▶ [INFORMATION SUPPLIED]
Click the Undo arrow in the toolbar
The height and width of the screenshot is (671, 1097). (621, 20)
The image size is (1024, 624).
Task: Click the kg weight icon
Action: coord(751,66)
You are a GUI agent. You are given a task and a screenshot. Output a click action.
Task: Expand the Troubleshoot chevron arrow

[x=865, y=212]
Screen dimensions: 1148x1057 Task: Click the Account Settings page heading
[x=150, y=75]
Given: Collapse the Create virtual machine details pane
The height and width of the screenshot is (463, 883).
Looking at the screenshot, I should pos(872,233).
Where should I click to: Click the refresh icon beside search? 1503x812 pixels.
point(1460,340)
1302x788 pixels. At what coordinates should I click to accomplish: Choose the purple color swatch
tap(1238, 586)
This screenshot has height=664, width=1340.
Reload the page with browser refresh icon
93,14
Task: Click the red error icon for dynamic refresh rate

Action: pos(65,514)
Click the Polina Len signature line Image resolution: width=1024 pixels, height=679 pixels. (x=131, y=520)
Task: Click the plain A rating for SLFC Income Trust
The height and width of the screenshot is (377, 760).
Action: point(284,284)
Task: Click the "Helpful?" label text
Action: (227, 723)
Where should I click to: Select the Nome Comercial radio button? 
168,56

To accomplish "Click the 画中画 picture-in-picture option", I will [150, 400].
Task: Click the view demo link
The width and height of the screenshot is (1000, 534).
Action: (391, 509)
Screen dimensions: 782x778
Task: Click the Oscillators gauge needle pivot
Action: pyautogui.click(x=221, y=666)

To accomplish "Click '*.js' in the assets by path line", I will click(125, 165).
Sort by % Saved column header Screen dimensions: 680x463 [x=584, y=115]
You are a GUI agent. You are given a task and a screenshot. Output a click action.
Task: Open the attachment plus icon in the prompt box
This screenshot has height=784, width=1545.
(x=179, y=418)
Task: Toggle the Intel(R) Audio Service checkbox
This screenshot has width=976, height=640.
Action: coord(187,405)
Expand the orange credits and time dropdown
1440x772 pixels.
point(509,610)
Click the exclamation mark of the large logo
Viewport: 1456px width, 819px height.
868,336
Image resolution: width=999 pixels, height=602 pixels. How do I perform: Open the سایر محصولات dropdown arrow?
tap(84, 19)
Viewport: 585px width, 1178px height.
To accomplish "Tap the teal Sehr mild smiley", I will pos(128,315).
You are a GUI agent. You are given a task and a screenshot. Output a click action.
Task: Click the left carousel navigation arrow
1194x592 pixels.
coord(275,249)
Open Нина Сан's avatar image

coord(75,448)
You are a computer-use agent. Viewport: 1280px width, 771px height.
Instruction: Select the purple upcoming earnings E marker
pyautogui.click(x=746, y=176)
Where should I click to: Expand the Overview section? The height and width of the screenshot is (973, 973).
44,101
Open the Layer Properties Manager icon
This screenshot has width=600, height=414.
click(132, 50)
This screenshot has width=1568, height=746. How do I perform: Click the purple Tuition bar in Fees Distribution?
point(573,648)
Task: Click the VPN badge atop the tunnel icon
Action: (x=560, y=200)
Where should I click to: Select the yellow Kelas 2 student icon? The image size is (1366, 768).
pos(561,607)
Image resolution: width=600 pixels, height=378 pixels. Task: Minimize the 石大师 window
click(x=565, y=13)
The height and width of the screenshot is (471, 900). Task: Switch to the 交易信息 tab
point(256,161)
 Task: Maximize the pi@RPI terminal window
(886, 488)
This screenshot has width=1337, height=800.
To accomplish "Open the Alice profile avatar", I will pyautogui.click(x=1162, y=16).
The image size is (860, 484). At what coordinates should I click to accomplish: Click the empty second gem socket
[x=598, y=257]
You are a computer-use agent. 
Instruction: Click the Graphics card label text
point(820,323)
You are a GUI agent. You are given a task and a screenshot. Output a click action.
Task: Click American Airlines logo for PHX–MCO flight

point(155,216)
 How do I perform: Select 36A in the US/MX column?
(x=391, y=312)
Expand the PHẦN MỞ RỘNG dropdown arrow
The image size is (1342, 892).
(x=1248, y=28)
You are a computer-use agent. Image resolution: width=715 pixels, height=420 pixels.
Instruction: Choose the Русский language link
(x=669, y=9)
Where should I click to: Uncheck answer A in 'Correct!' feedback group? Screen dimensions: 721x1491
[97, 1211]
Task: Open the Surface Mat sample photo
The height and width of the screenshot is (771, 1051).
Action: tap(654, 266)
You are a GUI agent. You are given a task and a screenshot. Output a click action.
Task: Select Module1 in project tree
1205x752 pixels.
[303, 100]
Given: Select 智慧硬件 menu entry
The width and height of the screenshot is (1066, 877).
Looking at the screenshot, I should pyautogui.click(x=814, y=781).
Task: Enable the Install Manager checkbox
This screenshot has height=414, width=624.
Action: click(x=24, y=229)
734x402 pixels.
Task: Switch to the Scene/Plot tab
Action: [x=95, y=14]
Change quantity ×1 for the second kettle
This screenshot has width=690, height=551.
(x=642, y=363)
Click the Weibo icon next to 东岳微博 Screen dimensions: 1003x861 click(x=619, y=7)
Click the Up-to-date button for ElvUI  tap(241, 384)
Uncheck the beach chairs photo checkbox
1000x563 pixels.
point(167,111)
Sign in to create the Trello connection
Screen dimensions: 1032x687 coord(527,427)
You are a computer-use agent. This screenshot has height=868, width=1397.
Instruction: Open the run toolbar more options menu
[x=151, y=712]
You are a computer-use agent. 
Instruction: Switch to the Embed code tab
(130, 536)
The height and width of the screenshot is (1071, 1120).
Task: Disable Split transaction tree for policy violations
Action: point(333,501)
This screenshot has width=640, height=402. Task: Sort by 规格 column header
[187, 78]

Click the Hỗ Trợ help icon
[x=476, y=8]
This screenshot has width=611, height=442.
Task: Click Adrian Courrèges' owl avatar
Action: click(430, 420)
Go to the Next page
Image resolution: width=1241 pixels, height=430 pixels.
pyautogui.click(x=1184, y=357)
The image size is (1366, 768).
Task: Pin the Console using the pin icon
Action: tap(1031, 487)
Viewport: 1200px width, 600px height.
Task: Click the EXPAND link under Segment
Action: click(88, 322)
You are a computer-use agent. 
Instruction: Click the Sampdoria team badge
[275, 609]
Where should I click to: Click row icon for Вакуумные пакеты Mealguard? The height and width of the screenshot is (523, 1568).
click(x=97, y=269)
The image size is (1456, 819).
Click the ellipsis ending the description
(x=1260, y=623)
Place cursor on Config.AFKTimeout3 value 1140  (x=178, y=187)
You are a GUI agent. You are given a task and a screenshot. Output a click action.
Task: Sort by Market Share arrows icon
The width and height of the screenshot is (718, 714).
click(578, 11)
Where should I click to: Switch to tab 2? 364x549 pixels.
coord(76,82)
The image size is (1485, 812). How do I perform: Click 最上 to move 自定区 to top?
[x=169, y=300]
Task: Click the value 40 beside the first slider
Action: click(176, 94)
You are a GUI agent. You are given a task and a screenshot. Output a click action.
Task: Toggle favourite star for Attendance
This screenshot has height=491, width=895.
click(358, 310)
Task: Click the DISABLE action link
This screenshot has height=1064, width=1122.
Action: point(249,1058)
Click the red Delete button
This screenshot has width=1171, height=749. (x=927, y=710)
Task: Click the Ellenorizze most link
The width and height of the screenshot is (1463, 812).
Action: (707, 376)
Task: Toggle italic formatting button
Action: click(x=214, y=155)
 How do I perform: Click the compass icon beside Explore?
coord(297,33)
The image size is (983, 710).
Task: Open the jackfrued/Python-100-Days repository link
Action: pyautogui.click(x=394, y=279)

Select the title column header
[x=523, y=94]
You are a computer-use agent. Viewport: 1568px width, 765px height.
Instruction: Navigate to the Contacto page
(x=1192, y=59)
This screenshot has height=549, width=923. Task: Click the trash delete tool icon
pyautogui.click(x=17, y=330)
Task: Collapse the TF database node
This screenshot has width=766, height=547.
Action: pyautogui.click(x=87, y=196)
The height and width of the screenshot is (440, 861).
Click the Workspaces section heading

▶ [TASK DIRECTIONS]
Scan the material and collect every line that contains "Collapse".

▶ [RESULT BELOW]
Given: Collapse the Create virtual machine details pane
Task: Collapse the TF database node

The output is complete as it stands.